What you should do - The whole listing needs to be returned exactly as it appears.

Available data -
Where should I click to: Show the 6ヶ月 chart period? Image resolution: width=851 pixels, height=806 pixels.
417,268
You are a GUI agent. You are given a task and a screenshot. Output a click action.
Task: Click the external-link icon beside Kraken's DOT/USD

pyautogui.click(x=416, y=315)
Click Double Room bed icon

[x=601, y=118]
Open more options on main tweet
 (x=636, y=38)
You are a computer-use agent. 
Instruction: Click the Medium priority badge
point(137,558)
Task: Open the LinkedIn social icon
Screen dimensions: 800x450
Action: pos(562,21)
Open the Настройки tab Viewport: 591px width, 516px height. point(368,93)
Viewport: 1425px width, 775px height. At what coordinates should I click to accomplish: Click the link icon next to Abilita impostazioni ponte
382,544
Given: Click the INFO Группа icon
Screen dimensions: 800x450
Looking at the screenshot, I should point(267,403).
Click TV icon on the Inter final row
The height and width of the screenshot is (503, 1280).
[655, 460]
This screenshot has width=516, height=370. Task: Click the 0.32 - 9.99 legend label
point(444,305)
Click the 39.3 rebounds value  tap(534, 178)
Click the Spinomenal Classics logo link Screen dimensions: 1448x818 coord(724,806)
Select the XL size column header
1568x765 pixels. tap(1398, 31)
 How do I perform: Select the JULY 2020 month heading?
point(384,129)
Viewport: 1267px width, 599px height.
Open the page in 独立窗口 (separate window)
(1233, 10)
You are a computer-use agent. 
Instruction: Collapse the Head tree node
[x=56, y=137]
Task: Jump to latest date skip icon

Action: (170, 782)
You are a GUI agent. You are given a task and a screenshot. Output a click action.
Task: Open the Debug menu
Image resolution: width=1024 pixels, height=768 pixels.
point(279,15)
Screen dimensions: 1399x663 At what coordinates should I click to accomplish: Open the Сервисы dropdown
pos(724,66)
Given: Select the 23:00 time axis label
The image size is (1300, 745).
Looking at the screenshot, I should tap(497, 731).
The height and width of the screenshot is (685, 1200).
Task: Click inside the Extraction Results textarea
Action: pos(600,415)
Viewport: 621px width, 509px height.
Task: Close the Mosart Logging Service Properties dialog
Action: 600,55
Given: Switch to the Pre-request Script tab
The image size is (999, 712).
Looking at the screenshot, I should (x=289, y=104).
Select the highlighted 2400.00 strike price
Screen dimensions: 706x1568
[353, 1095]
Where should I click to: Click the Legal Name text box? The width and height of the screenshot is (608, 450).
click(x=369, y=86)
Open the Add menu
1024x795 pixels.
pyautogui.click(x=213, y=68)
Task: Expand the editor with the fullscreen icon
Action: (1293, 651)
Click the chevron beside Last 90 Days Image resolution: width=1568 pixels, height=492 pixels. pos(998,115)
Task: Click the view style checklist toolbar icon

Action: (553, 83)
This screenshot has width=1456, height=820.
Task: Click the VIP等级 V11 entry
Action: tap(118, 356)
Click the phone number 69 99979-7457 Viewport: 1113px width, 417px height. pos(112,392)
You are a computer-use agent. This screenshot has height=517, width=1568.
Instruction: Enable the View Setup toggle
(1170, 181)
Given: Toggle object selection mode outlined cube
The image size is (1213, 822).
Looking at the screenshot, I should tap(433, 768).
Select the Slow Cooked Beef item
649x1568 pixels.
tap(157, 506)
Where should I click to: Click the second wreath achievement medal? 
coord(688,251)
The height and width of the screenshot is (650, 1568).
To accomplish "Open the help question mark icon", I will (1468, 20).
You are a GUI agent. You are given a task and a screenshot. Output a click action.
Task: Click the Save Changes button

Result -
Where should I click to: Show the 6ヶ月 chart period? Image resolution: width=851 pixels, height=806 pixels.
417,268
You are a GUI agent. You are given a task and a screenshot. Output a click action.
Task: Click the external-link icon beside Kraken's DOT/USD

pyautogui.click(x=416, y=315)
Click Double Room bed icon

[x=601, y=118]
Open more options on main tweet
 (x=636, y=38)
You are a computer-use agent. 
Instruction: Click the Medium priority badge
point(137,558)
Task: Open the LinkedIn social icon
Screen dimensions: 800x450
Action: pos(562,21)
Open the Настройки tab Viewport: 591px width, 516px height. point(368,93)
Viewport: 1425px width, 775px height. At what coordinates should I click to accomplish: Click the link icon next to Abilita impostazioni ponte
382,544
Given: Click the INFO Группа icon
Screen dimensions: 800x450
Looking at the screenshot, I should point(267,403).
Click TV icon on the Inter final row
The height and width of the screenshot is (503, 1280).
[655, 460]
This screenshot has width=516, height=370. Task: Click the 0.32 - 9.99 legend label
point(444,305)
Click the 39.3 rebounds value  tap(534, 178)
Click the Spinomenal Classics logo link Screen dimensions: 1448x818 coord(724,806)
Select the XL size column header
1568x765 pixels. tap(1398, 31)
 How do I perform: Select the JULY 2020 month heading?
point(384,129)
Viewport: 1267px width, 599px height.
Open the page in 独立窗口 (separate window)
(1233, 10)
You are a computer-use agent. 
Instruction: Collapse the Head tree node
[x=56, y=137]
Task: Jump to latest date skip icon

Action: (170, 782)
You are a GUI agent. You are given a task and a screenshot. Output a click action.
Task: Open the Debug menu
Image resolution: width=1024 pixels, height=768 pixels.
point(279,15)
Screen dimensions: 1399x663 At what coordinates should I click to accomplish: Open the Сервисы dropdown
pos(724,66)
Given: Select the 23:00 time axis label
The image size is (1300, 745).
Looking at the screenshot, I should tap(497, 731).
The height and width of the screenshot is (685, 1200).
Task: Click inside the Extraction Results textarea
Action: pos(600,415)
Viewport: 621px width, 509px height.
Task: Close the Mosart Logging Service Properties dialog
Action: 600,55
Given: Switch to the Pre-request Script tab
The image size is (999, 712).
Looking at the screenshot, I should (x=289, y=104).
Select the highlighted 2400.00 strike price
Screen dimensions: 706x1568
[353, 1095]
Where should I click to: Click the Legal Name text box? The width and height of the screenshot is (608, 450).
click(x=369, y=86)
Open the Add menu
1024x795 pixels.
pyautogui.click(x=213, y=68)
Task: Expand the editor with the fullscreen icon
Action: (1293, 651)
Click the chevron beside Last 90 Days Image resolution: width=1568 pixels, height=492 pixels. pos(998,115)
Task: Click the view style checklist toolbar icon

Action: (553, 83)
This screenshot has width=1456, height=820.
Task: Click the VIP等级 V11 entry
Action: tap(118, 356)
Click the phone number 69 99979-7457 Viewport: 1113px width, 417px height. pos(112,392)
You are a computer-use agent. This screenshot has height=517, width=1568.
Instruction: Enable the View Setup toggle
(1170, 181)
Given: Toggle object selection mode outlined cube
The image size is (1213, 822).
Looking at the screenshot, I should tap(433, 768).
Select the Slow Cooked Beef item
649x1568 pixels.
tap(157, 506)
Where should I click to: Click the second wreath achievement medal? 
coord(688,251)
The height and width of the screenshot is (650, 1568).
To accomplish "Open the help question mark icon", I will (1468, 20).
You are a GUI agent. You are given a task and a screenshot. Output a click action.
Task: Click the Save Changes button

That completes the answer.